Two of these. The 3rd LX is still manual. 


Protech said:


> Is there a manufacturers tag anywhere?



No tags I could see easily


Protech said:


> I'd disavow its use and tag it out if it were me.



If I only had the say... I would. Its not coming down by my hands unless absolutely necessary. I may not be a pro but I know when to feel uneasy and that made me cringe the first time.


----------



## venuetech (Jul 5, 2017)

I would think this was installed by the original rigging company and may (or may not) have been up to the standards of the day at that time. of note is it appears to be a single purchase lineset. As an electric generally does not need the full travel that a normal line set needs. the tension of the winch cable will be your best guide regarding load, it should not be bowstring tight.

Aaron Clarke said:


> My questions is the concept of how this gets weighted? Looking at it I would think you'd of course want to keeping some amount of weight on the batten side so there is work for the winch to do but not so much to tax the winch.
> 
> I did notice that the lines come down quite fast (I'm thinking is was 10ft/sec) and have a very hard stop. Once set has quiet a bounce on the down side stop which was a bit concerning for.View attachment 14970View attachment 14971



I think you would want to add a bit of weight to the set that is bouncy on the down stop. Try to balance for a consistent speed both up and down and smooth stops.


----------



## BillConnerFASTC (Jul 5, 2017)

Lets take it a little easy. 


Protech said:


> We manufacture counterweight assist systems as well, and they are designed as a "closed loop" system using roller chain. The setup you've shown lacks this, and you're correct that a batten heavy load would result in a crash.



Just being batten heavy is not going to result in a crash. There are lots of dead haul winches in use and safely so. However, being arbor heavy - if for instance you stripped the lights and not the counterweight - would result in a runaway and crash at the rail (and mercifully put these machines out of action it does appear) .

I'd be curious to know the the safe working load of the winches. The haul line might be the determining factor - 1/8 (or 1/10 if you prefer) of the breaking strength - or in the 700 to 875 range if its 1/4" gac. If it were 3/8" - 14,400 or 1440 to 1800 pound swl with no counterweight. 

Which leads me to add another caution - come up with a protocol and procedures that assure a batten is not unloaded to the point that it is not arbor heavy.
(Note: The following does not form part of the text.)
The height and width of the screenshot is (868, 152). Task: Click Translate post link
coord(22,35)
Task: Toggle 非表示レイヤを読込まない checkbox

That's probably the real danger - and then someone grabbing the pipe when it starts to run away and not letting go. (If a set is out of balance and running away DO NOT TRY TO STOP IT WITH YOUR HANDS. Too many people have held on till their head hits something on the way up.) I'm thinking that is not a practical way to do that automatically.

This would be an a good candidate for replacement with an ETC EXO or or other zero fleet packaged hoists, or Clancy's Powerassist or equals. Any of them should fit right in the same place.


----------



## Aaron Clarke (Jul 5, 2017)

Looking at the weights it appears they only have weights making up for the empty weight. The top weight on both sets are red (which is the color they are using for pipe weight) with only a couple or bricks added to take up for (what I'm somewhat guessing) is the electrics added to the line. So I'm gonna say they didn't weight for any of the load added. The house plot for the 1st electric alone is 24 S4s and 8 color scrollers and all the appropriate data and power cable. The 2nd is just 8 parnels and 4 S4s. 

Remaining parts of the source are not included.